Thank you, i agree. If this logic existed it should have been on the writer but i think that's addressed by the check when enabling resharding that you mentioned.

We should not rely on the master being upgraded last, but we can rely on the feature not being available. I suppose we have no rolling upgrade tests yet with the feature enabled, hence not having the version check should work just fine. So no change needed, just wanted to ensure we would not rely on the master being upgraded last.

Yes, the consensus (from my perspective) is that there will be a feature flag that enables resharding as a whole.

not a feature flag, but a guard on all nodes in the cluster having a transport version that speaks resharding. This covers a case where a cluster is being upgraded from pre-resharding to post after a resharding feature flag has been set.

lkts · 2025-06-09T21:22:51Z

server/src/main/java/org/elasticsearch/cluster/routing/RecoverySource.java

+     * Recovery of a shard that is created as a result of a resharding split.
+     * Not to be confused with _split API.
+     */
+    public static class ReshardSplitTargetRecoverySource extends RecoverySource {


I may be worrying too much about naming but i don't want to call it Split because of _split API and i want Target in there to disambiguate between source and target. So i came up with this.

I like ReshardSplit. I'm not sure what Target is disambiguating though. I think recovery is implicitly in the context of the target? We don't have two different peer recovery sources for instance.

I was thinking there could be some custom logic for the reshard source but indeed peer recovery does not have that.

elasticsearchmachine · 2025-06-09T21:26:09Z

Pinging @elastic/es-distributed-indexing (Team:Distributed Indexing)

bcully

LGTM, just a naming question really.

bcully · 2025-06-10T15:43:36Z

server/src/main/java/org/elasticsearch/cluster/routing/RecoverySource.java

    }

    public static RecoverySource readFrom(StreamInput in) throws IOException {
+        // TODO is transport version check needed?


I don't really understand how this would work in general. Couldn't you have a cluster where all the indexing nodes are also master-eligible?

I do think we intend to fail resharding actions on a cluster until all nodes support it though. I thought we had a ticket for that but I don't see it now. I've stubbed in ES-12048 for this.

At any rate I don't think we have a problem on read, since by definition we know about the new source, and the other node either also does or simply won't send this case.

bcully · 2025-06-10T15:59:55Z

server/src/main/java/org/elasticsearch/cluster/routing/RecoverySource.java

+     * Recovery of a shard that is created as a result of a resharding split.
+     * Not to be confused with _split API.
+     */
+    public static class ReshardSplitTargetRecoverySource extends RecoverySource {


I like ReshardSplit. I'm not sure what Target is disambiguating though. I think recovery is implicitly in the context of the target? We don't have two different peer recovery sources for instance.

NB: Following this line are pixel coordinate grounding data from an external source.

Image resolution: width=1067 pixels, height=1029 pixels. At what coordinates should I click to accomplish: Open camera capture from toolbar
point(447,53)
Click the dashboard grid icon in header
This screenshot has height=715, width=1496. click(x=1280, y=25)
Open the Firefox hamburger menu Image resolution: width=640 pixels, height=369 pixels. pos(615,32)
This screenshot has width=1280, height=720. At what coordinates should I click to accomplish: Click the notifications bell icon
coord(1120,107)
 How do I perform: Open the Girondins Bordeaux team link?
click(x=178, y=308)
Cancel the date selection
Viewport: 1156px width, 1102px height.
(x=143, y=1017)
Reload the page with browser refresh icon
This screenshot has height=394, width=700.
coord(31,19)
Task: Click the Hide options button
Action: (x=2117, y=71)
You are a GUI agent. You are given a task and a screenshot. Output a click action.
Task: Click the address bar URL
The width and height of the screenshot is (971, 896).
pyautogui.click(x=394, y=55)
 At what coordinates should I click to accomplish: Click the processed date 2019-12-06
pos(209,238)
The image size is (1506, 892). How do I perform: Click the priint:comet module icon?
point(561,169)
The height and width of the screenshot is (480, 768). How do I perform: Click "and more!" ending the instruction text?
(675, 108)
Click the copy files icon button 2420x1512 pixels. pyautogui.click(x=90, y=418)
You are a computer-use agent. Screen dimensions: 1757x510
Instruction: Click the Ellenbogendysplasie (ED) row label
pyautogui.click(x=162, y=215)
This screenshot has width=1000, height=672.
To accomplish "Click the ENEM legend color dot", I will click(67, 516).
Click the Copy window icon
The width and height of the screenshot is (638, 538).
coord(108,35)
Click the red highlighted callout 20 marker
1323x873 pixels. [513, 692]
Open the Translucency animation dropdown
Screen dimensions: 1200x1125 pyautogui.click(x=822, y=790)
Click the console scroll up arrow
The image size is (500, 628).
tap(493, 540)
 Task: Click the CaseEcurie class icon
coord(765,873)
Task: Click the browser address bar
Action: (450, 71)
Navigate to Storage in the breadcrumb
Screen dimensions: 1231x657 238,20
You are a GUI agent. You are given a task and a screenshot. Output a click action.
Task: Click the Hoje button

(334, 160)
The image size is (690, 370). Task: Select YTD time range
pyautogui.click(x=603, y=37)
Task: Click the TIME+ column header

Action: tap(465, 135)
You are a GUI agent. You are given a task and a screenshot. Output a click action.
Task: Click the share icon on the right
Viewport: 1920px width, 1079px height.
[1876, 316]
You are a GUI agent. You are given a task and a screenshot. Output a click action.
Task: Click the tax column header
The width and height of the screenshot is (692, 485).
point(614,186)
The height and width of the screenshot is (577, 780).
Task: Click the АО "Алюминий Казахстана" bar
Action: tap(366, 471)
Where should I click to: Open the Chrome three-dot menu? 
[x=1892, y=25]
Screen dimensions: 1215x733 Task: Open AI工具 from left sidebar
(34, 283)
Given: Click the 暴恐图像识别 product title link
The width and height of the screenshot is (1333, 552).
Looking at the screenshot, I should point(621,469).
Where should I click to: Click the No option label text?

bcully · 2025-06-10T21:43:08Z

server/src/main/java/org/elasticsearch/indices/cluster/IndicesClusterStateService.java

                    logger.trace("ignoring initializing shard {} - no source node can be found.", shardId);
                    return;
                }
+            } else if (shardRouting.recoverySource().getType() == Type.RESHARD_SPLIT_TARGET) {


not a request for change, this isn't your API, but it would be nice if the ShardRouting API didn't make us get type and then cast in two steps. I could imagine something like a shardRouting.recoverySource().asReshardSplit() maybe that did the check and returned the cast object if it passed or null.

I'm just griping though, it's probably not worth doing now.

I could instanceof the shardRouting.recoverySource() instead. What do you think?

yeah, that seems nicer

henningandersen

LGTM.

henningandersen · 2025-06-12T19:58:57Z

server/src/main/java/org/elasticsearch/indices/cluster/IndicesClusterStateService.java

+                ShardId sourceShardId = reshardSplitRecoverySource.getSourceShardId();
+                sourceNode = findSourceNodeForReshardSplitRecovery(state.routingTable(project.id()), state.nodes(), sourceShardId);
+                if (sourceNode == null) {
+                    logger.trace("ignoring initializing reshard target shard {} - no source node can be found.", shardId);


Can we assert false here? I think this situation should be invalid, the shardRouting is taken from state further out - and we should assume that. I think we could add the same above, but would not want to complicate the work here with figuring that out.

Want to make sure i understand - are you saying that if routing was updated for the target shard then the same cluster state should contain routing for the source shard as well?

I've added asserts inside findSourceNodeForReshardSplitRecovery.

It is mostly that having a target shard recovery without an active source shard is not sound. If we fail the source shard we should probably also fail the target shard. At least that is how peer recovery works, if the primary fails, we fail the replicas too in the same cluster state update.

I am also not fond of the way we just ignore recovery here. If we accept this case we need a test case to verify that we resume it later.

Hence the asserts to clarify the situation. We may refine later.

henningandersen · 2025-06-12T20:00:34Z

server/src/main/java/org/elasticsearch/indices/cluster/IndicesClusterStateService.java

+        ShardRouting sourceShardRouting = routingTable.shardRoutingTable(sourceShardId).primaryShard();
+
+        if (sourceShardRouting.active() == false) {
+            logger.trace("can't find reshard split source node because source shard {} is not active.", sourceShardRouting);


We should assert false here and below as well.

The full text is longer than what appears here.